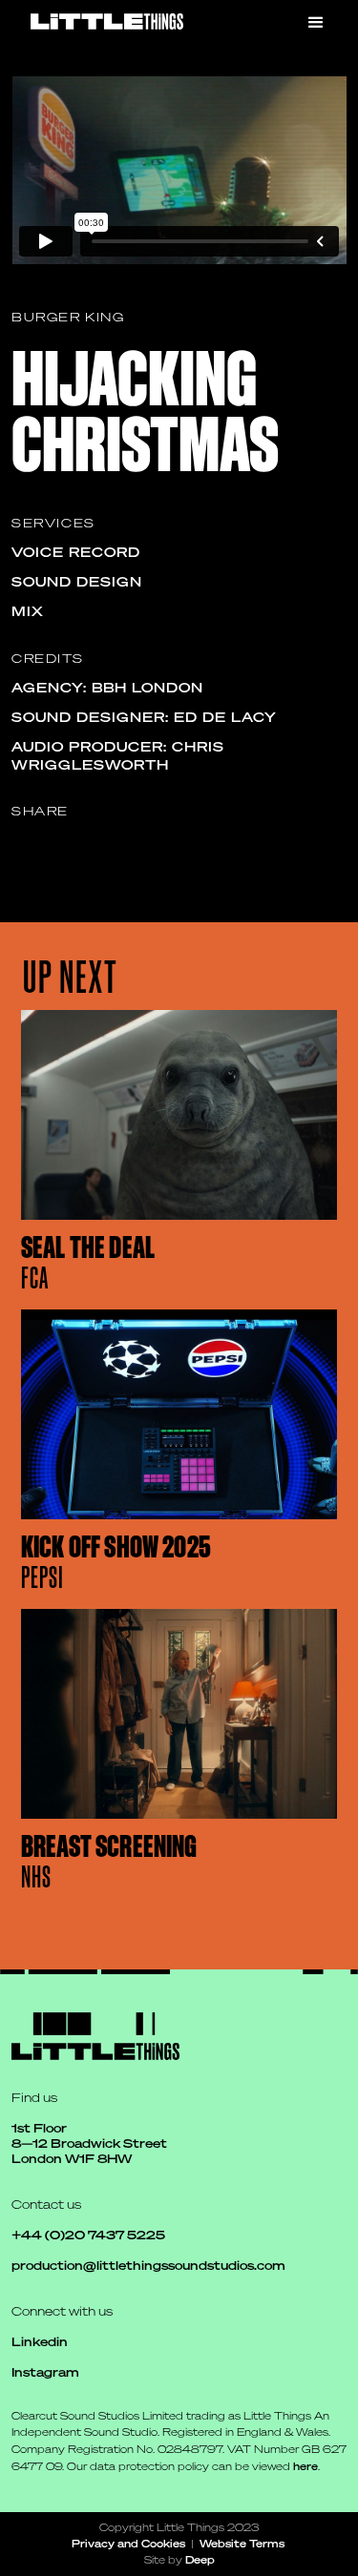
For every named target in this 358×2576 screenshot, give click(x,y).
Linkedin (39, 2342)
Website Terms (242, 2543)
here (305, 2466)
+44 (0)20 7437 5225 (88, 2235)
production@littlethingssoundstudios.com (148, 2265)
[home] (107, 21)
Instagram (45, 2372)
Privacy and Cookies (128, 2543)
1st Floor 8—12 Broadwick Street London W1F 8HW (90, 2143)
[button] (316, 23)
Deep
________________
• _What the task requires_:
Everything in the records goes into your answer exactly, except the pictures.

• _Problem solution_:
For every named target in this 358×2576 screenshot, give click(x,y).
Linkedin (39, 2342)
Website Terms (242, 2543)
here (305, 2466)
+44 (0)20 7437 5225 (88, 2235)
production@littlethingssoundstudios.com (148, 2265)
[home] (107, 21)
Instagram (45, 2372)
Privacy and Cookies (128, 2543)
1st Floor 8—12 Broadwick Street London W1F 8HW (90, 2143)
[button] (316, 23)
Deep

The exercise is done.